How women are revolutionising the superyacht industry
With female wealth on the rise, the tides are turning for the male-dominated world of superyachts
There are now almost 300 female billionaires in the world, compared to 11 back in 2000. More still sit in the ultra-high-net-worth bracket, and yet yachting can still feel like a man’s world. Flick through the glossy marketing brochures, where girls exist only to model on deck in skimpy bikinis, or listen to the sales patter, which invariably speaks of the ‘owner and his wife’ – and the industry can seem to revolve around boys and their toys.
Happily, times are changing. For starters, more women are opting to charter superyachts, among them many well-known faces. Victoria Swarovski, heiress to the famed crystal brand, spent her honeymoon cruising around Sardinia in a 26m San Lorenzo. Cindy Crawford, meanwhile, recently chartered Aria Amazon for an exotic family holiday and fellow supermodel Naomi Campbell is frequently spotted on board charter yachts all over the world, with the 56m yacht Galaxy a personal favourite.
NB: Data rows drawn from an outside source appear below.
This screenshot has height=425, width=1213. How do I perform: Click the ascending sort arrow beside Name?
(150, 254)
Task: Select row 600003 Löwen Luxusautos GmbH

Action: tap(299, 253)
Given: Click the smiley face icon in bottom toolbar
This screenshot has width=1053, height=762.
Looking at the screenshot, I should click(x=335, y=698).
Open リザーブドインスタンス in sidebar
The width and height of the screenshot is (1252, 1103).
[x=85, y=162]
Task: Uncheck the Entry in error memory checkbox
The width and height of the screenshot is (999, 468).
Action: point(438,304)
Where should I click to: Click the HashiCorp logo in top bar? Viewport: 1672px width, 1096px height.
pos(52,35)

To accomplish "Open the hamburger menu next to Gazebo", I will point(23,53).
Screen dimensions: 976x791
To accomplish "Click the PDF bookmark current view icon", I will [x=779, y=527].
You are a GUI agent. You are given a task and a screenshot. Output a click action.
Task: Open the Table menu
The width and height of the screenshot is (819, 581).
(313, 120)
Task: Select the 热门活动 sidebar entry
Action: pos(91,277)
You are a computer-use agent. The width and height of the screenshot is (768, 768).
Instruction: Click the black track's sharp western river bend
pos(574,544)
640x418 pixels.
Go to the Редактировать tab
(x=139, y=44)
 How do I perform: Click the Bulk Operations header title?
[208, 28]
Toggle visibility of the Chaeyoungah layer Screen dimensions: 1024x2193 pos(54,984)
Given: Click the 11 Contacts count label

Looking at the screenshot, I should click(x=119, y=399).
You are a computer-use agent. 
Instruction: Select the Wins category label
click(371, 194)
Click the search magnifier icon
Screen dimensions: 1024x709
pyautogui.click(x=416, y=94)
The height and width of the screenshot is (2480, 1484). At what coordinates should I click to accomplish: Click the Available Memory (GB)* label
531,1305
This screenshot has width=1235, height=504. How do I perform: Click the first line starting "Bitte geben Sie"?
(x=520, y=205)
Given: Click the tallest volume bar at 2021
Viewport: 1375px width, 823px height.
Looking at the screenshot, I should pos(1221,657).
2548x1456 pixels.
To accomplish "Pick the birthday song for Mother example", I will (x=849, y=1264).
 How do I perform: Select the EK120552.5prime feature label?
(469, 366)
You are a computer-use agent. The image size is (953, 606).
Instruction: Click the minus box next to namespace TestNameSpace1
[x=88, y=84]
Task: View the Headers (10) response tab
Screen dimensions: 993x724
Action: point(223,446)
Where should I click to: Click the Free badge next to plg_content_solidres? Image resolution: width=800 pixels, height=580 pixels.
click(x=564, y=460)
In a world where anonymity is highly prized, many more fly under the radar.
Rose Damen, commercial director at leading yacht builder AMELS, agrees that the future looks bright. “Even though it’s still a male-dominated market, things are changing – from owners down to crews and management firms,” she says. The family-owned shipyard, which recently launched the 83m Here Comes the Sun to great fanfare, claims that many of their yachts are owned by women already. “I’m sure we will see more and more,” adds Damen. “Partly just as the result of more of us becoming successful entrepreneurs.”
Damen herself knows a thing or two about being a female in a man’s world, thanks to her background in finance. “Before joining the family business I worked as a fund manager in London which is pretty male dominated. At any work event there was never any queuing for the ladies’ toilets,” she jokes. Now, with mainly men reporting in to her at AMELS, she is unphased, although she does offer some sage advice for the wider industry. “I do feel it could do more to make sure that top women entrepreneurs feel welcome on the yachting scene,” she says. The question is, where to begin?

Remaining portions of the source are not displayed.